>> start Text provided

Day Fifteen: 23,214 of 50,000 words
I hope to catch up soon.
Er,
I will catch up soon: replying to comments, word count, social activities, sleep. All of it.
But right now it’s hard to keep up with what I’m doing when I’m having a hard time even keeping up with myself.
I’m experiencing something I suspected might happen when I started this project. I’m different. I’m not entirely changed – no one in my life is saying that I’m not the same as I was, for instance.
Of course, not very many people have seen me recently… because I’m, you know, writing all the time.
Ahem.
But there are subtle things. It’s like I’m so busy actively writing that I’m forgetting to be the person I think I am. So I’m slipping into the person I am.
More like catapulting than slipping.
It’s as though there are two of me, and while one is busy trying to figure out the next plot twist or what might drive a person to become a murderer (remember, I’m doing dark things this month), the other me is busy repainting the walls and taking over my wardrobe while the rest isn’t looking.

>> end Text provided

Exercise task 1:
Please put the listing's lines, from the line with "Given: Open the Kali Docs bookmark" to the end of the listing, into a JSON list of strings with one string per line, skipping blank lines and leaving out the pictures.

>> start The data

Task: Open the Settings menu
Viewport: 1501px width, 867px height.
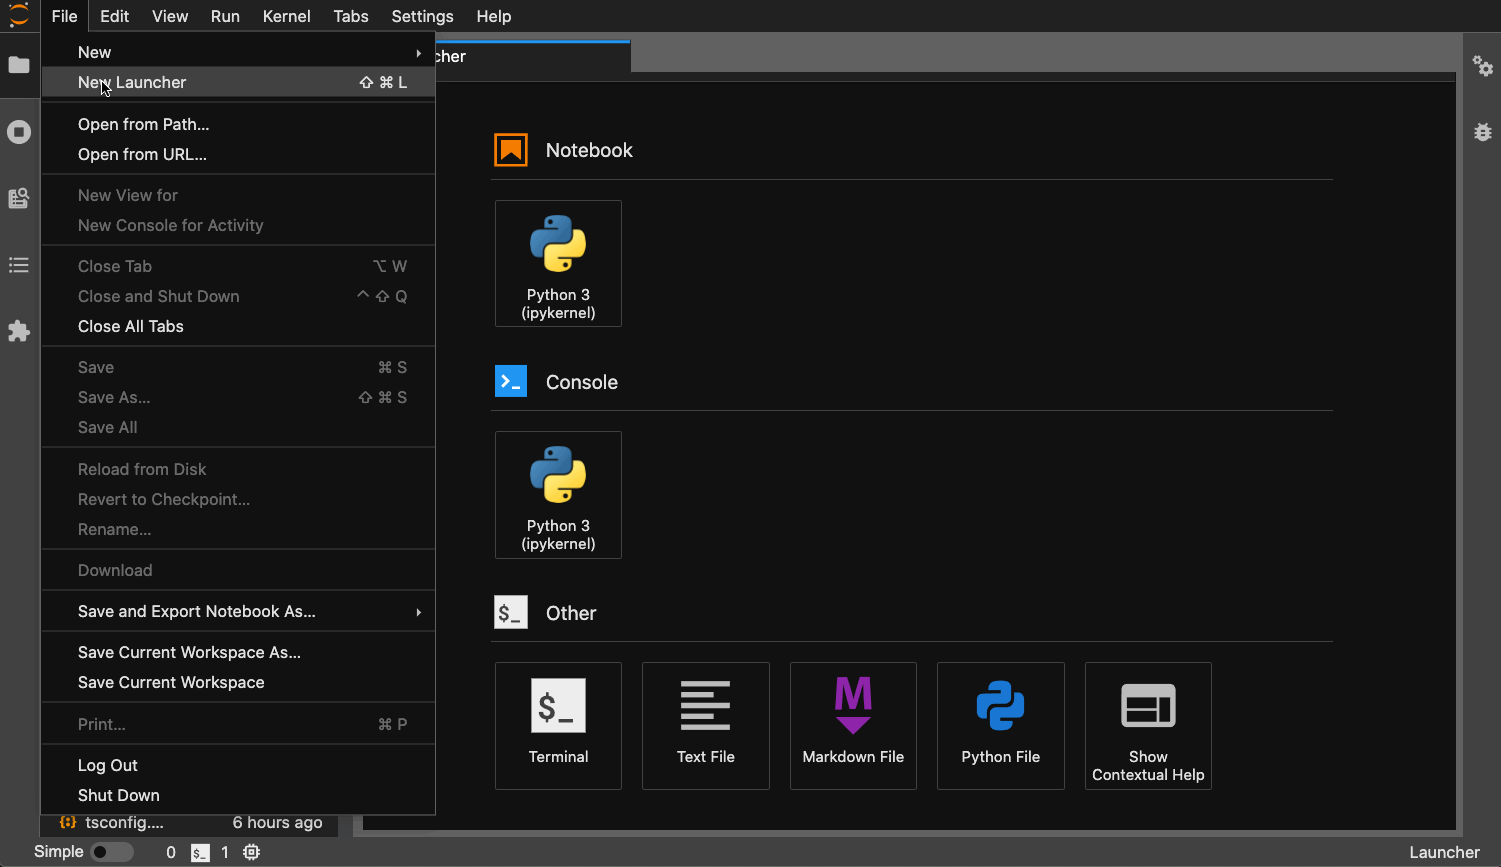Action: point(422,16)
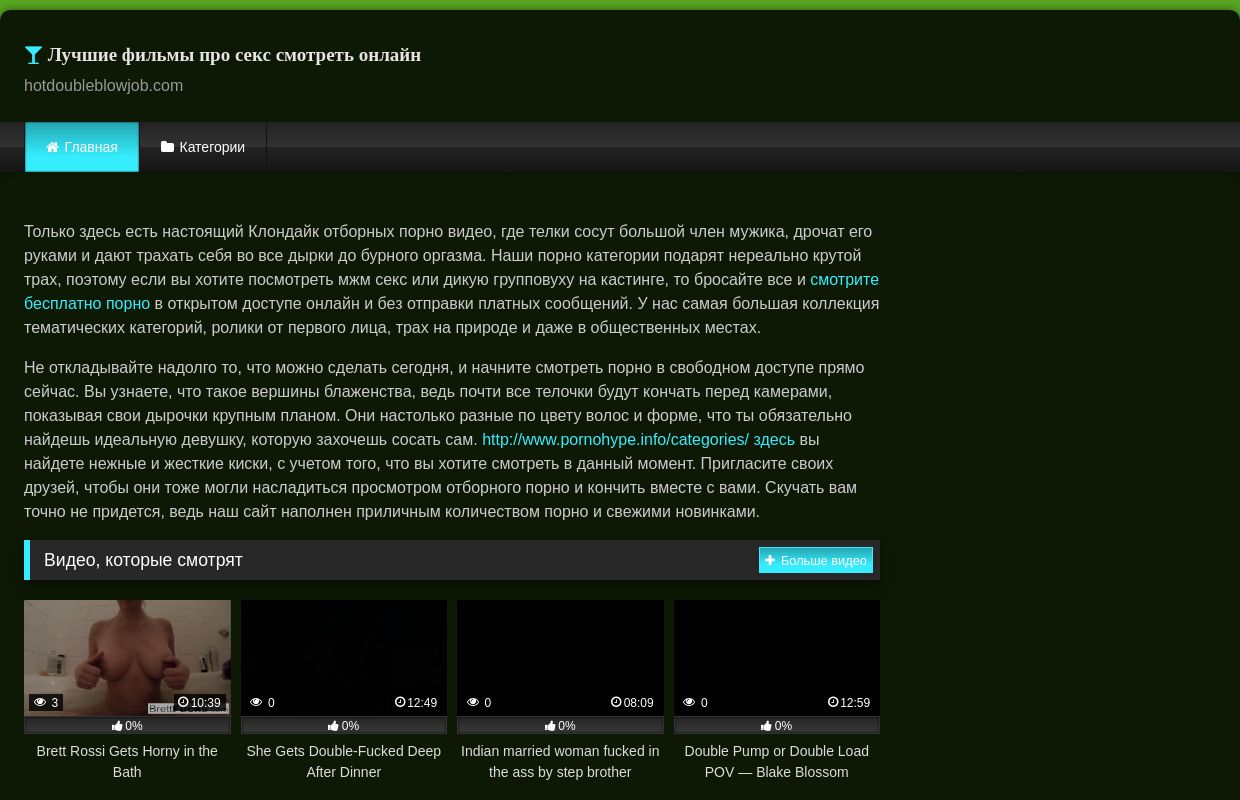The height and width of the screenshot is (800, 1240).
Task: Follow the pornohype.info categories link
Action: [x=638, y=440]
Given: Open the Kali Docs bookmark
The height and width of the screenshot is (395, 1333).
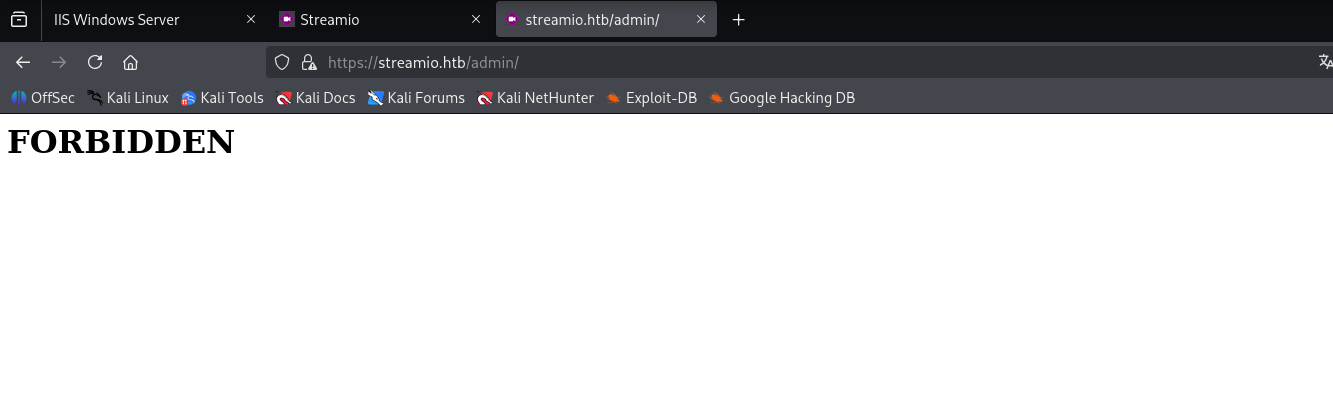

>> end The data

Exercise task 2:
Copy the Day Fifteen entry from "But right now" to "rest isn’t looking." word for word.

Exercise answer 1:
[
  "Given: Open the Kali Docs bookmark",
  "The height and width of the screenshot is (395, 1333)."
]

Exercise answer 2:
But right now it’s hard to keep up with what I’m doing when I’m having a hard time even keeping up with myself.
I’m experiencing something I suspected might happen when I started this project. I’m different. I’m not entirely changed – no one in my life is saying that I’m not the same as I was, for instance.
Of course, not very many people have seen me recently… because I’m, you know, writing all the time.
Ahem.
But there are subtle things. It’s like I’m so busy actively writing that I’m forgetting to be the person I think I am. So I’m slipping into the person I am.
More like catapulting than slipping.
It’s as though there are two of me, and while one is busy trying to figure out the next plot twist or what might drive a person to become a murderer (remember, I’m doing dark things this month), the other me is busy repainting the walls and taking over my wardrobe while the rest isn’t looking.